Conifers: Woody plants. Typical conifers include cedars, Douglas-fir, cypresses, junipers, redwood and pines. There are over 600 living species within the conifer family.

Crown Fuels: Crown fuels are what are above the stem of the plant – the branches, twigs, needles, and leaves, often called the overstory. Separating crowns from each other gives each plant its own piece of the sky. Cleaning the crown of dead and dying vegetation is important in keeping potential flame height and ignitability low.

Deciduous: Shedding or losing leaves annually – the opposite of evergreen.

Dominant Vegetation: Vegetation type determines fire behavior – the flame length, intensity, and rate of spread – and can be predicted through measurement of fuel type.

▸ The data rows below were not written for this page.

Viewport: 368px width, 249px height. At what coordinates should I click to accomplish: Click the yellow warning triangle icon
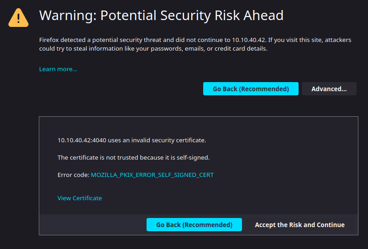tap(19, 17)
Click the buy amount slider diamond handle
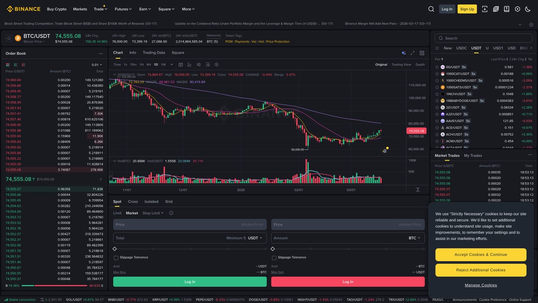 coord(115,249)
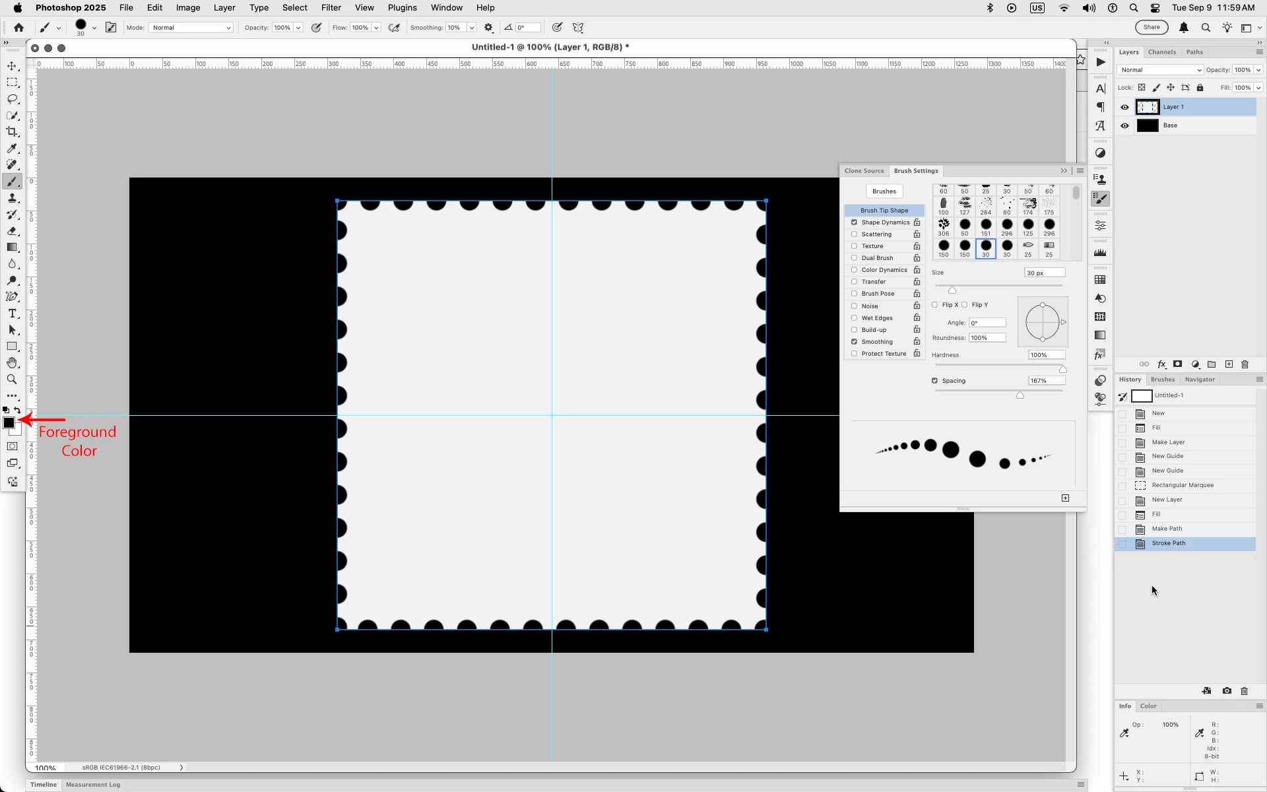This screenshot has width=1267, height=792.
Task: Click the Brushes button in Brush Settings
Action: click(x=884, y=191)
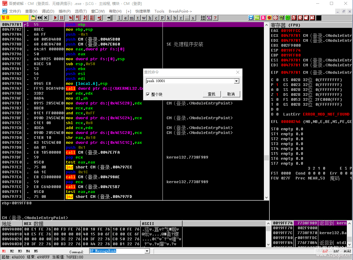The height and width of the screenshot is (260, 353).
Task: Click the disassembly pane vertical scrollbar thumb
Action: coord(266,158)
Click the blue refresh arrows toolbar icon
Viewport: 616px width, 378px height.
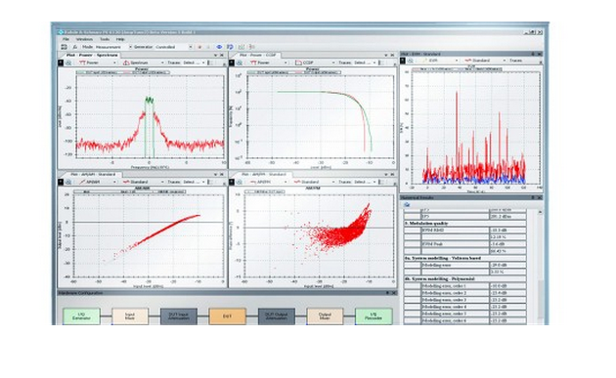(x=230, y=47)
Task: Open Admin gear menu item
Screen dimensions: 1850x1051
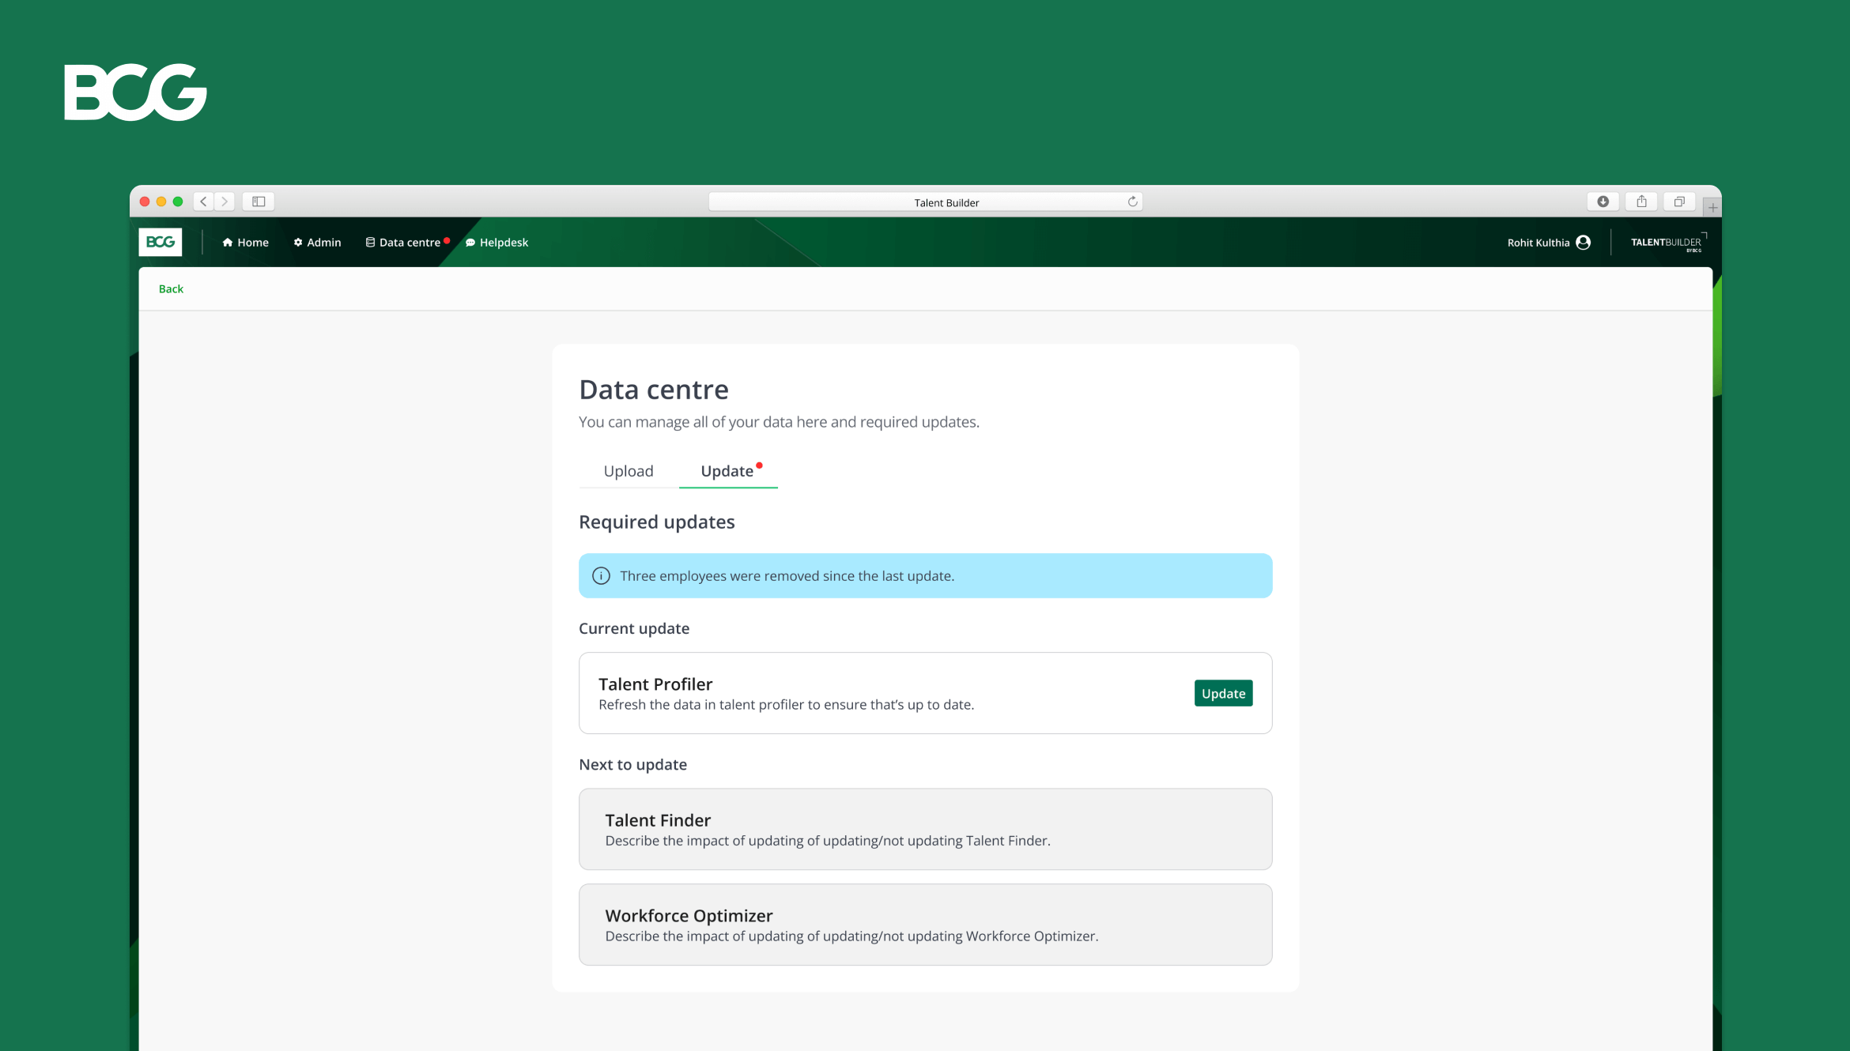Action: tap(317, 243)
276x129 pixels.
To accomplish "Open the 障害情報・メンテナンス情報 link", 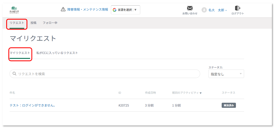I will coord(88,10).
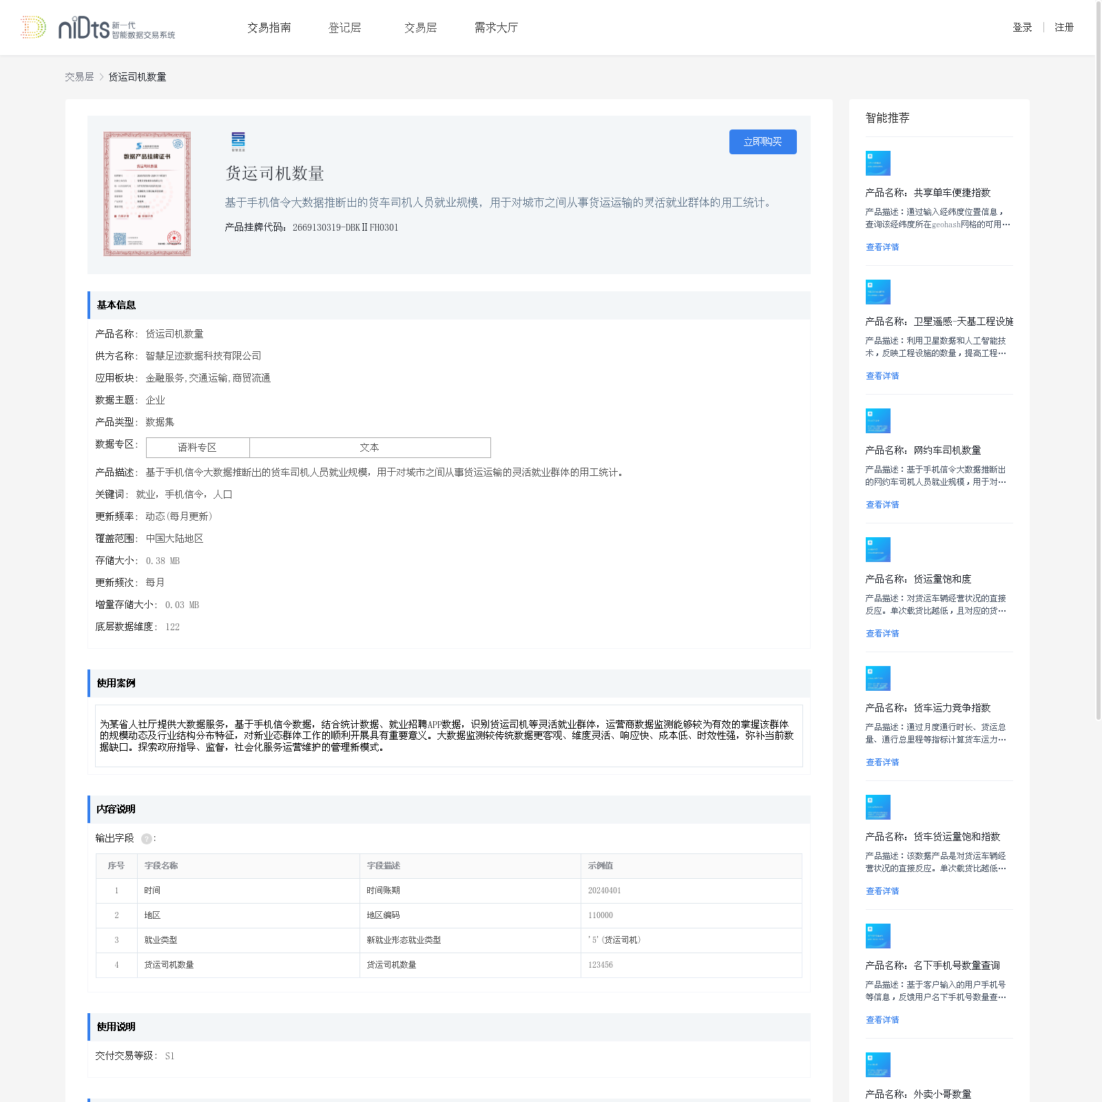Screen dimensions: 1102x1102
Task: Open 货车运力竞争指数 product icon
Action: tap(878, 678)
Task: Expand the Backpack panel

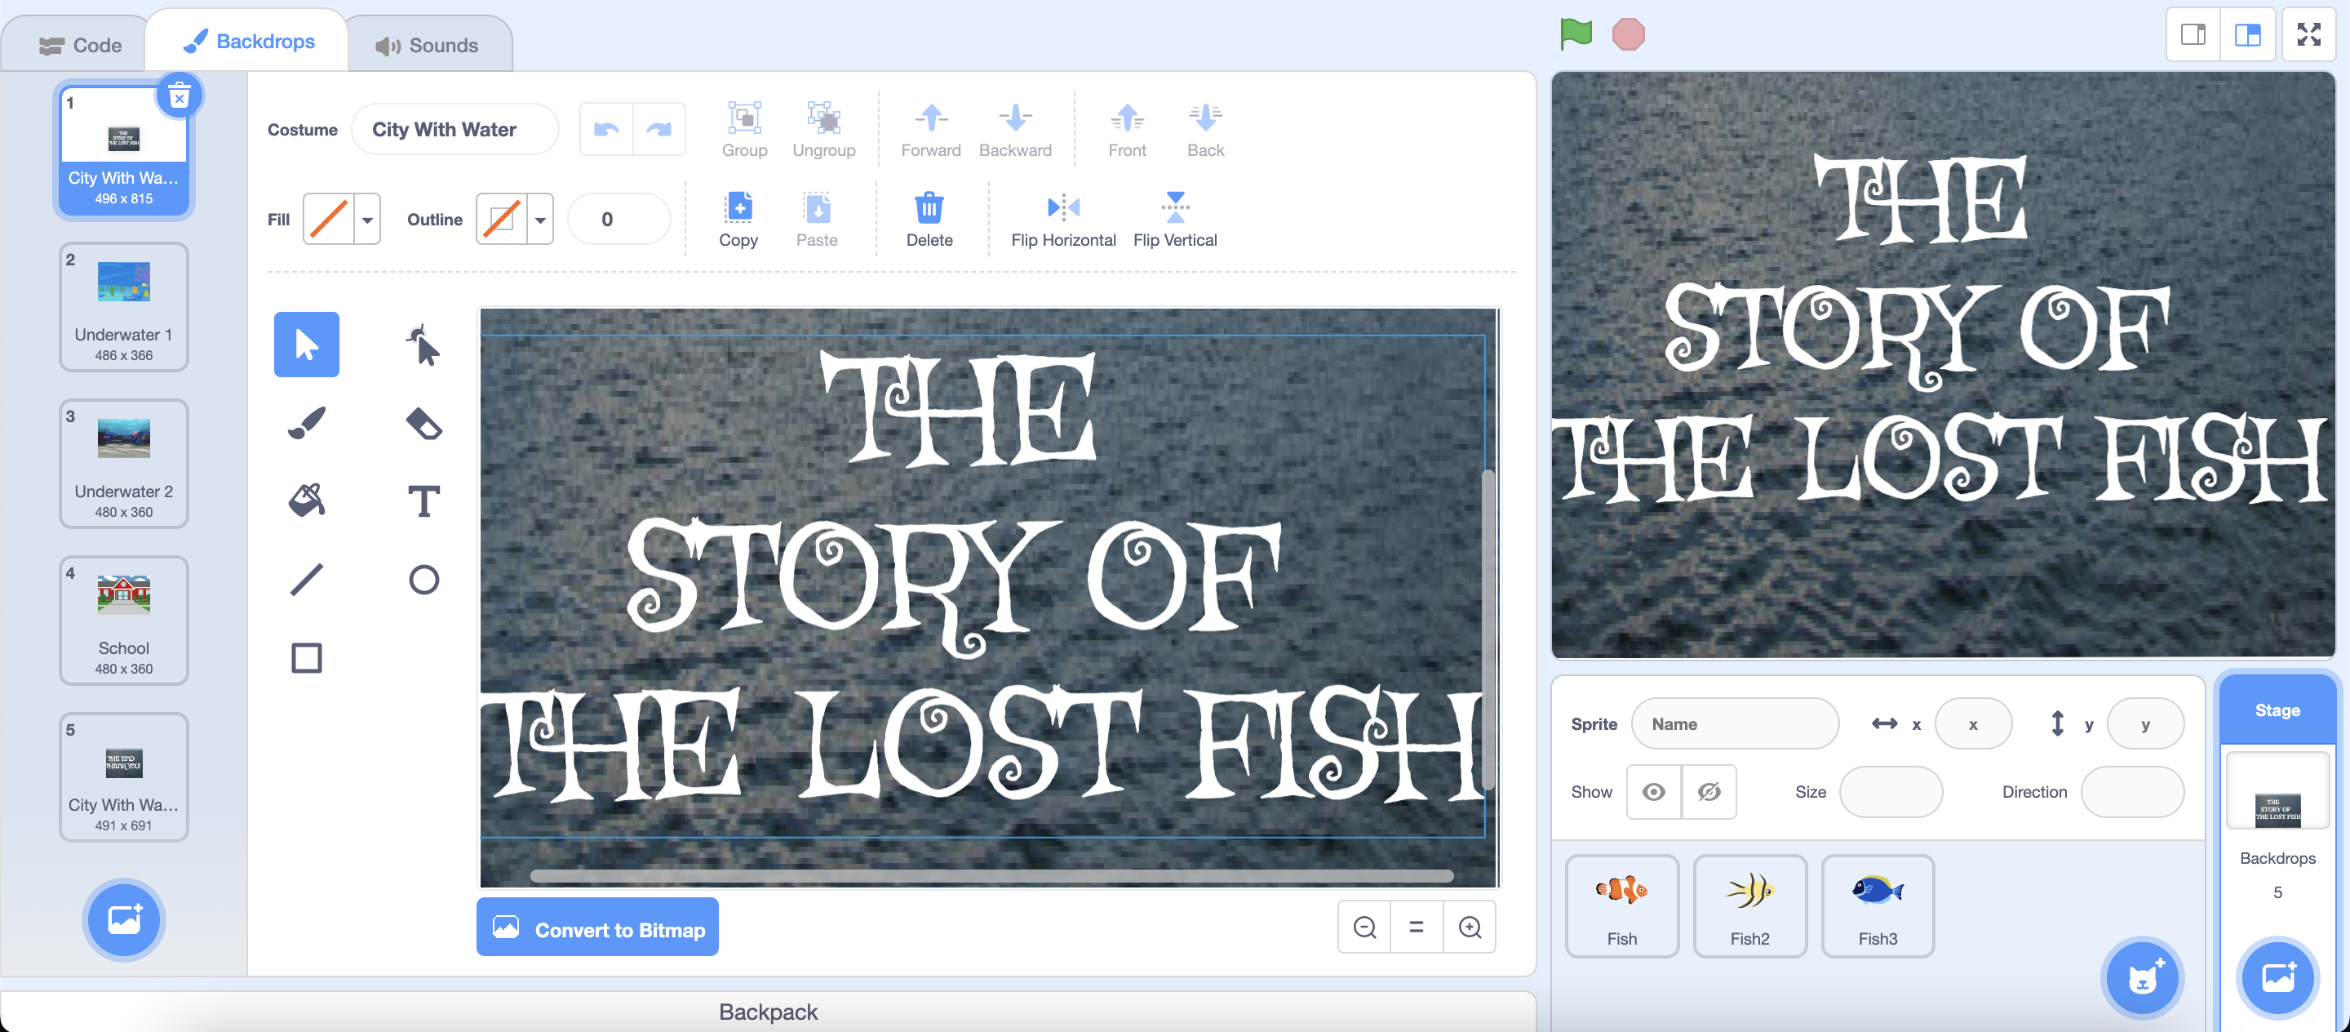Action: (x=767, y=1011)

Ground Fuels: The low ground fuels are grasses, dead branches on the ground, shrubs and brush. This is often referred to as the understory. Removing ground fuels cools a fire and disallows its spread.

Hardscaping is the use of rock and other non-combustible hard surfaces such as concrete sidewalks, brick patios and asphalt driveways.

Home Ignition: There are three forms of ignition:

  1. Direct flame impingement (convection), in which flames overwhelm a structure. This results from having no defensible space.
  2. Radiant heat, when objects nearby are so hot that they provide sufficient heat for the home to burst into flames. This possibility is greatly reduced as space between fuels is increased.
  3. Embers, which can come as a blizzard and ignite any available light fuels such as needles or dry vegetation.

Ignition-Resistant Construction (fire hardening):  These construction methods or components increase exterior building ignition resistance to a wildfire. Non-combustible roofing materials, double window glazing, vents with minimum openings, fire-resistant siding, and other materials will help to reduce structural flammability. Building or remodeling with these materials adds to overall survivability when done in combination with vegetation management measures for defensible space.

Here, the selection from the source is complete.